(Items listed in a dataset)
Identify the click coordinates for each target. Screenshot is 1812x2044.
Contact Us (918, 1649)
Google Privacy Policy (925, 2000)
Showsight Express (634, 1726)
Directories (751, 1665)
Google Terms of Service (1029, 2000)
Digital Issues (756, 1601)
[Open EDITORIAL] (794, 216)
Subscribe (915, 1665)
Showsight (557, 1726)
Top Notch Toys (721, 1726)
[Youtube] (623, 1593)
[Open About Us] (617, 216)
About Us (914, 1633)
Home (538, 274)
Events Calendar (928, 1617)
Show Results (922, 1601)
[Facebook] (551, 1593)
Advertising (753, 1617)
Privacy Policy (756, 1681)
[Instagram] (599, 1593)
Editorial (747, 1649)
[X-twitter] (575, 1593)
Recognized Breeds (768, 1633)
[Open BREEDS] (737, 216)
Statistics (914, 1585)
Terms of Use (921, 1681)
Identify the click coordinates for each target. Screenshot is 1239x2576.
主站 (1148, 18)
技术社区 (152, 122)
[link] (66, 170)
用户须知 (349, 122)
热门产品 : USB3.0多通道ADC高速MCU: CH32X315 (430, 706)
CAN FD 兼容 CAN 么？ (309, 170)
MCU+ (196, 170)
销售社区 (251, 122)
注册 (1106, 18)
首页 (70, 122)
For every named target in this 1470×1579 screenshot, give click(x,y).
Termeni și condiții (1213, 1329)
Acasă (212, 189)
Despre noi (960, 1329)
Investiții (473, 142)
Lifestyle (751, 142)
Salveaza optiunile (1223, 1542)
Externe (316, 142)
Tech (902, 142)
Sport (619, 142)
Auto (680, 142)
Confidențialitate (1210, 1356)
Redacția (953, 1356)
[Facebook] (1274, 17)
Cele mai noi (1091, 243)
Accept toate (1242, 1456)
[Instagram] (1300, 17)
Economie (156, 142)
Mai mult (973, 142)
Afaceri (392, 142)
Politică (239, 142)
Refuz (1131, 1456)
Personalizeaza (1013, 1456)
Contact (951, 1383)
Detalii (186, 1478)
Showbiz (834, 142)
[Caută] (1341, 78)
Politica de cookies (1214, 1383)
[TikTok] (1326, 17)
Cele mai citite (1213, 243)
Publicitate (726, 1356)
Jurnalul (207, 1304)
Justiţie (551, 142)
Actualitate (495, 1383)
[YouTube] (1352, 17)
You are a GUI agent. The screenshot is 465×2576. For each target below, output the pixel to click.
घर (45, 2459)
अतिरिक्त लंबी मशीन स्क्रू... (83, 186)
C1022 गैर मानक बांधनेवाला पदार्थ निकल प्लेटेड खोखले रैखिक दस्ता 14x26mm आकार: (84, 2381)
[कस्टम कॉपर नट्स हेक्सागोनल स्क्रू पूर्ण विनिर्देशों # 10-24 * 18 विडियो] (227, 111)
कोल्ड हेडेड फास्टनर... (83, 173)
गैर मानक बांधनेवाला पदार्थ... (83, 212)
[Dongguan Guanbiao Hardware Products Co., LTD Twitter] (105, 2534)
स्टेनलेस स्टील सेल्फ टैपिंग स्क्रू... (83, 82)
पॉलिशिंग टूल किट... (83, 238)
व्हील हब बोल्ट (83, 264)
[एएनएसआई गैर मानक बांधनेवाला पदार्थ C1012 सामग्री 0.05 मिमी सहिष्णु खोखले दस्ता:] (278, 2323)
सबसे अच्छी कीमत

* [REQUIREMENT] Your task is to set down all of the entries exactly as they appear.

* [OUTPUT]
Identify the click coordinates for each target. Screenshot is 1812x2044.
Contact Us (918, 1649)
Google Privacy Policy (925, 2000)
Showsight Express (634, 1726)
Directories (751, 1665)
Google Terms of Service (1029, 2000)
Digital Issues (756, 1601)
[Open EDITORIAL] (794, 216)
Subscribe (915, 1665)
Showsight (557, 1726)
Top Notch Toys (721, 1726)
[Youtube] (623, 1593)
[Open About Us] (617, 216)
About Us (914, 1633)
Home (538, 274)
Events Calendar (928, 1617)
Show Results (922, 1601)
[Facebook] (551, 1593)
Advertising (753, 1617)
Privacy Policy (756, 1681)
[Instagram] (599, 1593)
Editorial (747, 1649)
[X-twitter] (575, 1593)
Recognized Breeds (768, 1633)
[Open BREEDS] (737, 216)
Statistics (914, 1585)
Terms of Use (921, 1681)
Identify the click coordinates for each target. Screenshot is 1239x2576.
主站 (1148, 18)
技术社区 (152, 122)
[link] (66, 170)
用户须知 (349, 122)
热门产品 : USB3.0多通道ADC高速MCU: CH32X315 (430, 706)
CAN FD 兼容 CAN 么？ (309, 170)
MCU+ (196, 170)
销售社区 (251, 122)
注册 (1106, 18)
首页 (70, 122)
For every named target in this 1470×1579 screenshot, give click(x,y).
Termeni și condiții (1213, 1329)
Acasă (212, 189)
Despre noi (960, 1329)
Investiții (473, 142)
Lifestyle (751, 142)
Salveaza optiunile (1223, 1542)
Externe (316, 142)
Tech (902, 142)
Sport (619, 142)
Auto (680, 142)
Confidențialitate (1210, 1356)
Redacția (953, 1356)
[Facebook] (1274, 17)
Cele mai noi (1091, 243)
Accept toate (1242, 1456)
[Instagram] (1300, 17)
Economie (156, 142)
Mai mult (973, 142)
Afaceri (392, 142)
Politică (239, 142)
Refuz (1131, 1456)
Personalizeaza (1013, 1456)
Contact (951, 1383)
Detalii (186, 1478)
Showbiz (834, 142)
[Caută] (1341, 78)
Politica de cookies (1214, 1383)
[TikTok] (1326, 17)
Cele mai citite (1213, 243)
Publicitate (726, 1356)
Jurnalul (207, 1304)
Justiţie (551, 142)
Actualitate (495, 1383)
[YouTube] (1352, 17)
You are a GUI agent. The screenshot is 465×2576. For each target below, output the pixel to click.
घर (45, 2459)
अतिरिक्त लंबी मशीन स्क्रू... (83, 186)
C1022 गैर मानक बांधनेवाला पदार्थ निकल प्लेटेड खोखले रैखिक दस्ता 14x26mm आकार: (84, 2381)
[कस्टम कॉपर नट्स हेक्सागोनल स्क्रू पूर्ण विनिर्देशों # 10-24 * 18 विडियो] (227, 111)
कोल्ड हेडेड फास्टनर... (83, 173)
गैर मानक बांधनेवाला पदार्थ... (83, 212)
[Dongguan Guanbiao Hardware Products Co., LTD Twitter] (105, 2534)
स्टेनलेस स्टील सेल्फ टैपिंग स्क्रू... (83, 82)
पॉलिशिंग टूल किट... (83, 238)
व्हील हब बोल्ट (83, 264)
[एएनएसआई गैर मानक बांधनेवाला पदार्थ C1012 सामग्री 0.05 मिमी सहिष्णु खोखले दस्ता:] (278, 2323)
सबसे अच्छी कीमत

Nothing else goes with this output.